島根原発 フクシマの波紋 <1> 津波対策

安全確保 見えぬ合意点 明確基準なく手探りの状態

 中国地方で唯一の原子力発電所、中国電力島根原発(松江市鹿島町)。東京電力福島第1原発の事故で安全性への信頼が揺らいでいる。地元や中電に広がる波紋と、今後の計画への影響を追った。

 島根原発から東に20キロ余りに位置する、島根半島の入り江の集落。「ここは大丈夫か」「どこに逃げればいいのか」。松江市美保関町の諸喰(もろくい)地区の自治会長、近藤美喜雄さん(63)に震災後、津波を心配する地区住民から声が掛かる。

 地区は来月、初めて津波の避難訓練を実施する。「津波が来たら漁船を沖に出す。それぐらいしか考えていなかった」と近藤さんは明かす。

 近年、甚大な津波被害に遭っていない島根県。津波への住民の危機感は高くなかった。それは島根原発の津波対策にも当てはまる。  1990年代後半、吉川通彦・島根大元学長(75)は、島根原発3号機増設の安全性を検討する島根県原子力発電調査委員会の会長を務めた。委員約20人による1年半にわたる議論。だが「津波対策は大きく取り上げて議論しなかったと思う」と振り返る。

15メートルの防波壁に

 島根原発は海岸線から約70メートルに、1、2号機が位置する。海べりに急きょ、海面から高さ15メートルの壁が1.5キロにわたり築かれる。中電は今月16日、現在高さ9.4~11メートルの防波壁を15メートルにかさ上げする対策を発表した。電源喪失に備え、高圧発電機車も配備した。

 中電が想定する津波の高さは、秋田県沖での地震に伴う5.7メートル。震災後もこれは変えていないが、15メートルまでの対策を講じる。

 震災後にあった中電の経営会議。津波の想定をめぐり意見が交わされた。「国の指針や新しい知見がない中、どこを基準にすればよいのか、いろいろな議論があった」。中電幹部は明かす。15メートルの根拠を「住民の方に安心してもらうには、福島を参考にこれを上回る対策を取ることになった」と説明する。
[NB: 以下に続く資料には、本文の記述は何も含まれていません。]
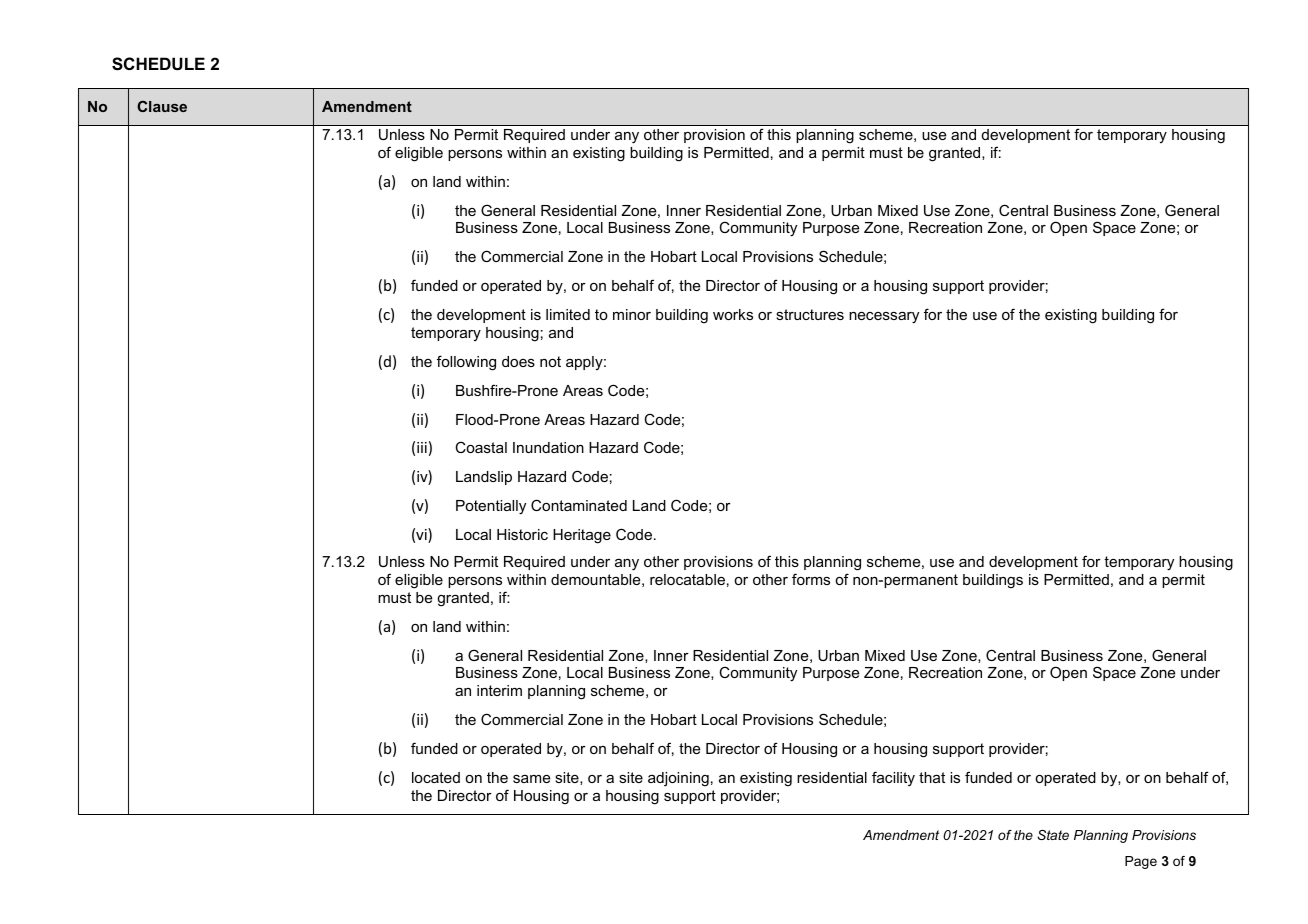 The width and height of the screenshot is (1308, 924). What do you see at coordinates (491, 507) in the screenshot?
I see `Potentially` at bounding box center [491, 507].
 福島第1の津波対策の不備を事前に指摘していた、産業技術総合研究所活断層・地震研究センターの岡村行信センター長(56)によると、東日本大震災規模の津波は、プレートが沈み込む海溝型の地震でしか起きていない。「山陰で今回のような津波が起きることはないと思う」とみる。
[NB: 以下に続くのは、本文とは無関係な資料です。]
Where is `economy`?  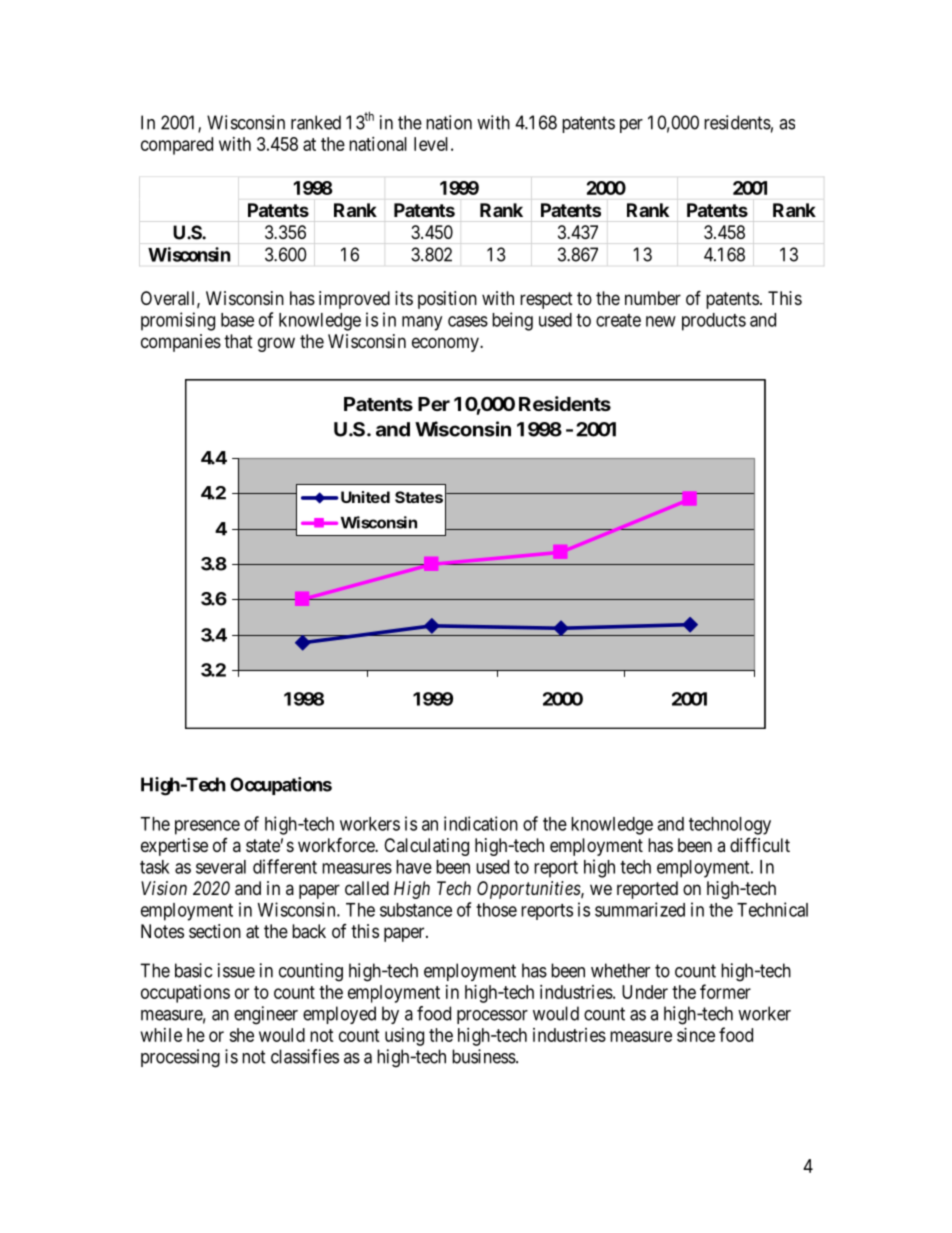
economy is located at coordinates (446, 344).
 島根県に記録が残る県内最大の津波は、日本海中部地震(1983年)による松江市島根町の3.5メートル。一方、旧美保関町の町誌には、1833年に4~6メートル以上の津波が襲ったとの記述も残る。

「影響解析まだ」

 「想定外も想定してくれんと、安心できない」。自宅が原発から2キロの距離にある松江市鹿島町の60歳代の男性は話す。37年間、原発と共存してきた鹿島町では、事故後も声高な懸念や「反原発」は聞かれない。だが男性は言う。「近所の人と話しちょる。事故があれば、家にも帰れなくなるって」

 島根県の溝口善兵衛知事は「事故への詳細な津波の影響はまだ解析できていない」と分析の必要性を強調する。津波へどこまでの備えが必要か。手探りで進む対策に、安心の合意点は見えない。

中国電力島根原子力発電所
 松江市鹿島町にあり、1号機(46万キロワット)は1974年、2号機(82万キロワット)は89年に営業運転を開始した。いずれも沸騰水型。現在は2号機だけ稼働しており、定期検査中の1号機は運転再開のめどが立っていない。建設中の3号機(137万3千キロワット)は改良沸騰水型で、来年3月の運転開始を目指している。